Case two: curation of a Betaproteobacteria genome without completion
Bin.19 contained seven scaffolds (3.6 Mbp in size) and was evaluated by CheckM to be 98.42% complete with 0.12% contamination (Supplemental Methods). Analyses of the 16S rRNA gene sequence indicated it was a Betaproteobacteria (92% similarity to that of Sulfuricella denitrificans skB26). After the first round of scaffold extension and assembly, only two scaffolds could be combined (i.e., scaffolds 21 and 25). We searched for the pieces that could be used to link the scaffolds together using the newly extended parts of the scaffolds via BLASTN against the whole scaffold set. This approach retrieved four short (584–1191 bp in length) and one longer piece (15,678 bp in length) that encodes several bacterial universal SCGs including rpS7, rpS12, rpL7/L12, rpL10, rpL1, and rpL11 (which were absent from bin.19), and whose two ends both encode elongation factor Tu (EF-Tu). Two of the four short pieces could be perfectly joined in two possible places to the extended scaffold set of Bin.19. Based on comparison with the Sulfuricella denitrificans skB26 genome, we hypothesized the linkage patterns for these fragments and then considered the two choices for how the resulting two large genome fragments could be arrayed. The linkage choices were supported based on the overall pattern of GC skew (see above; Supplemental Methods). Technically, however, the bin remains as two contigs with two internal joins unsupported by unique paired read placement. Based on the GC skew of the pair of contigs linked by Ns, the genome is near complete. After correcting the local assembly errors, the genome has a total length of 3.72 Mbp, encodes 3544 protein-coding genes, 41 tRNA and one copy of each of the 5S/16S/23S rRNA genes, and is clearly of higher quality than the original bin owing to scaffold extension, new scaffold inclusion, and correction of local assembly errors.

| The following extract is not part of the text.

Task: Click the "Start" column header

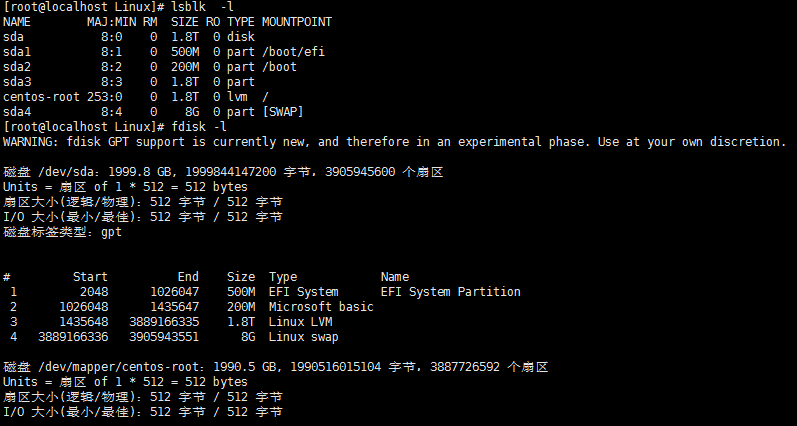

Case three: curation of a published incomplete genome to completion
Here, we completed a published curated (for local assembly errors) but incomplete genome belonging to the order Rickettsiales (Kantor et al. 2017). This genome was assembled de novo into a single circularizable 988 kbp scaffold, with two closely spaced gaps (Supplemental Methods). Closing of these gaps required relocation of unplaced paired reads.
In addition to the aforementioned case studies, we curated three additional bacterial genomes to completion as part of our methods refinement. These genomes are listed in Table 1.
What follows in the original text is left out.